Excerpted passage »
The Nasdaq Composite Index, meanwhile, is slated to open 40 points to the upside, a move that would extend the tech-focused benchmark's quarter-to-date gain past 15.8%, an advance that leads the three major indices in the best first quarter since 2009. The Dow has gained just over 10.25% since the start of the year, held down in part by the 737 MAX 8-related 11.4% slump for Boeing Inc. (BA) - Get Report , while the S&P 500 has risen 12.3%, paced by Apple Inc.'s (AAPL) - Get Report year-to-date gain of around 20%.

Investor sentiment is likely to get a further boost alongside the solid 2019 start with the first trade of ride-hailing firm Lyft Inc. (LYFT) - Get Report , which debuts on the Nasdaq later today. Lyft priced 32.5 million shares at $72 each, a level that raises just over $2.3 billion for the San Francisco, California-based group and values the rival to Uber Technologies at around $24 billion.

European stocks were firmly higher by mid-day trading in Frankfurt, with investors riding both a weaker euro, which drifted to 1.1230 against the U.S. dollar, and U.S.-China trade talk progress to take the Stoxx 600 0.58% into the green for a quarterly gain of 12.2%.

Britain's FTSE 100, whose constituents earn around 75% of their revenues outside of the United Kingdom, rose 0.3% as the pound edged to 1.3090 ahead of yet another "make-or-break" Brexit vote later tonight in Parliament.

Given entries »
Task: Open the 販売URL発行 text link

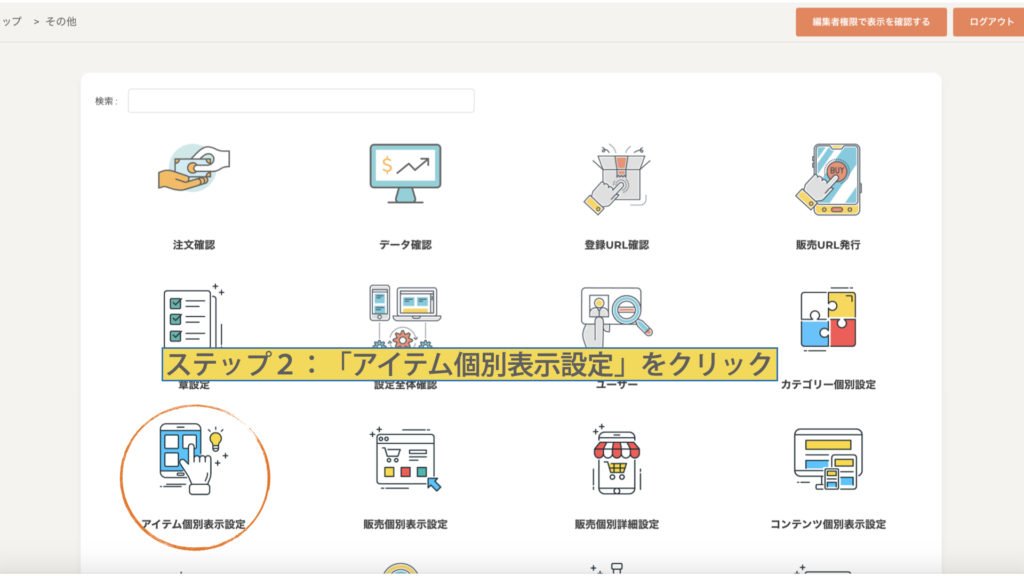Action: click(828, 245)
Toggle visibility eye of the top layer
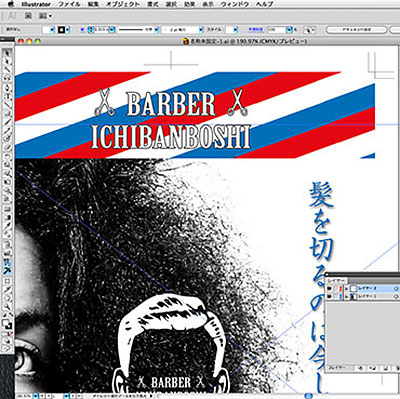Viewport: 400px width, 399px height. tap(330, 288)
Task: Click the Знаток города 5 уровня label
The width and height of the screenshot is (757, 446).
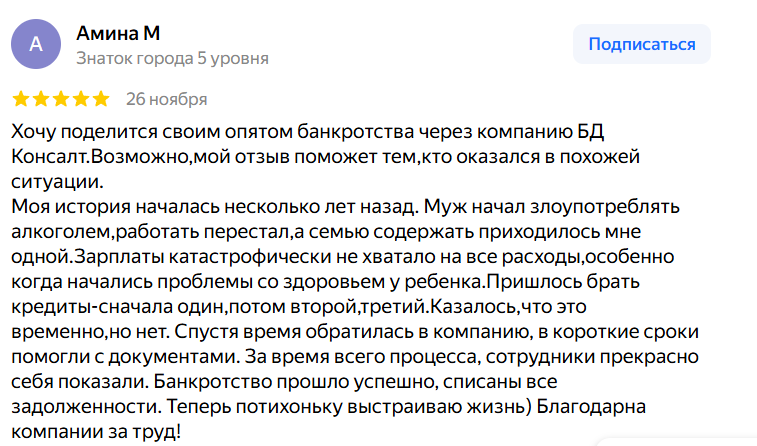Action: 172,59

What is needed » Extend the stock market report past its last sentence, the one about the FTSE 100 and the Brexit vote.

Final result »
Global oil prices edged modestly higher amid the 'risk-on' sentiment in global markets, with traders reversing some of yesterday's declines following a Tweet from President Donald Trump that urged OPEC members to ""increase the flow" of crude as world prices remain close to four-month highs.

The President has Tweeted his displeasure with OPEC on no fewer than nine separate occasions over the past year, calling cartel a "monopoly", even as it production rates are only marginally higher than that of the United States, and accusing member states of relying on U.S. military protection while simultaneously driving up prices.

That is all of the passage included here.